▶ **About this exercise**
When you answer, give every record back exactly as written.

--- Data section ---

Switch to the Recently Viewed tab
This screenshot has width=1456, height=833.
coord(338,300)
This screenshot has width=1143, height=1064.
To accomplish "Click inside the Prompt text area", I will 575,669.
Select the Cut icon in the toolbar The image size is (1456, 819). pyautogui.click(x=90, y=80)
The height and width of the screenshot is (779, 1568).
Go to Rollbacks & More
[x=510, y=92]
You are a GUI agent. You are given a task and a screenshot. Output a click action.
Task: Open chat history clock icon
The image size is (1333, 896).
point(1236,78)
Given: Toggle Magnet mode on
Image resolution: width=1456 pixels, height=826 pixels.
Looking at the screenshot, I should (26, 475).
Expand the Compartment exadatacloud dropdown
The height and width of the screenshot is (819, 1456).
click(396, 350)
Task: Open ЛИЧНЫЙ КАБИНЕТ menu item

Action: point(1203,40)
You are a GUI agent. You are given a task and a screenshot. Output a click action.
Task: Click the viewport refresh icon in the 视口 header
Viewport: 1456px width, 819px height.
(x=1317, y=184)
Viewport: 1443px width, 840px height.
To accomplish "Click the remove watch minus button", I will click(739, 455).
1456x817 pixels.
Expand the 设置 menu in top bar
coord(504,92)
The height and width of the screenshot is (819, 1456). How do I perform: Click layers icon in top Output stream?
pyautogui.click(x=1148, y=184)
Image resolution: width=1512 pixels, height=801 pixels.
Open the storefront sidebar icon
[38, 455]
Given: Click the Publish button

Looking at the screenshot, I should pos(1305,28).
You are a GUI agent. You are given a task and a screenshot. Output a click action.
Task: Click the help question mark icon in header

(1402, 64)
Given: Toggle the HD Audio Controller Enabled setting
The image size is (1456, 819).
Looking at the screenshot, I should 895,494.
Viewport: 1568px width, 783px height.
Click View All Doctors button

---

▶ **Reply to the task**
Switch to the Recently Viewed tab
This screenshot has width=1456, height=833.
coord(338,300)
This screenshot has width=1143, height=1064.
To accomplish "Click inside the Prompt text area", I will 575,669.
Select the Cut icon in the toolbar The image size is (1456, 819). pyautogui.click(x=90, y=80)
The height and width of the screenshot is (779, 1568).
Go to Rollbacks & More
[x=510, y=92]
You are a GUI agent. You are given a task and a screenshot. Output a click action.
Task: Open chat history clock icon
The image size is (1333, 896).
point(1236,78)
Given: Toggle Magnet mode on
Image resolution: width=1456 pixels, height=826 pixels.
Looking at the screenshot, I should (26, 475).
Expand the Compartment exadatacloud dropdown
The height and width of the screenshot is (819, 1456).
click(396, 350)
Task: Open ЛИЧНЫЙ КАБИНЕТ menu item

Action: point(1203,40)
You are a GUI agent. You are given a task and a screenshot. Output a click action.
Task: Click the viewport refresh icon in the 视口 header
Viewport: 1456px width, 819px height.
(x=1317, y=184)
Viewport: 1443px width, 840px height.
To accomplish "Click the remove watch minus button", I will click(739, 455).
1456x817 pixels.
Expand the 设置 menu in top bar
coord(504,92)
The height and width of the screenshot is (819, 1456). How do I perform: Click layers icon in top Output stream?
pyautogui.click(x=1148, y=184)
Image resolution: width=1512 pixels, height=801 pixels.
Open the storefront sidebar icon
[38, 455]
Given: Click the Publish button

Looking at the screenshot, I should pos(1305,28).
You are a GUI agent. You are given a task and a screenshot. Output a click action.
Task: Click the help question mark icon in header

(1402, 64)
Given: Toggle the HD Audio Controller Enabled setting
The image size is (1456, 819).
Looking at the screenshot, I should 895,494.
Viewport: 1568px width, 783px height.
Click View All Doctors button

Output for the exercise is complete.